You can not vet encrypted documents. These documents were unencrypted and handled by journalists who could never stand the full attention of the world's intelligence agencies.

Laura Poitras was very qualified. Greenwald... not so much. He had to receive a crash-course on computer safety. He left unidentified USB-sticks in the laptop with the documents. He gave the documents to his non-journalist partner in an attempt to smuggle them through customs. Greenwald is a professional. He just did not get the gravity or technicalities of most of the documents he saw.

> those [standard-operating-procedure] documents aren't the ones being leaked by the journalists

They are not being leaked to the general public (with a few exceptions). But one has to assume they made it to the competitors of the US. And it points to indiscriminate leaking -- maybe Snowden did not even fully realize what he all had, as he took everything he could get his hands on: mailing lists, internal collaborative wiki's, technical details on ongoing missions.

> Snowden did not attempt to go through internal channels.

I do not think Snowden went through the official internal channels. He may have tried to ring the alarm bell with some people internally. If you have anything to challenge this, I'd be interested.

> Lol wut. He was just a contractor, not a secret agent.

He was a former CIA operative. He took his job at BAH with the full intention of leaking everything he could get his hands on. His flight, undercover operation, and handling of the documents, was all very deliberate and possible due to his trade craft.

> [Snowden fled to Russia] So? You can't blame Snowden for that

Why not? Proponents almost make it sound he was chased to Russia, or that Wikileaks kidnapped him and released him there. He ended up in Russia. I think both destinations were chosen very deliberately, to avoid rendition, prosecution (or worse: assassination or torture).

> Doesn't matter how he got the documents in Britain

I think it does. From journalists we can expect them to maybe handle very sensitive documents. The partners of these journalists? Not so much... That is as close to civilian as you can get.

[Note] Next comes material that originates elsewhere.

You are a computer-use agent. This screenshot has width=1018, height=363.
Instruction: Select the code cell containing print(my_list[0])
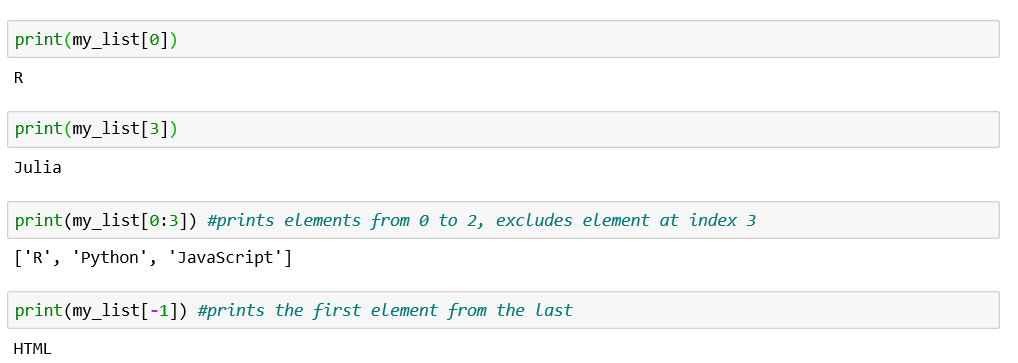(x=503, y=39)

> He tried that and nobody took him seriously.

So he downloaded everything else, filled 4 laptops, and now we do take him seriously? Maybe I have missed something here? Did Snowden try to leak these important documents before he went to Poitras and Greenwald?

> Considering he only ever entered Russia after he had distributed the documents and none of them ever entered Russia this opinion is based on nothing other than emotion and isn't substantiated by any facts.

Sure, Russia and China won't come out and say that:

- we have the documents

- Snowden was one of our own

But to think these documents are not in the possession of every competent intelligence agency in the world may be a bit naive. I'd reckon these intelligence agencies knew of these documents the moment news agencies around the world starting working on them.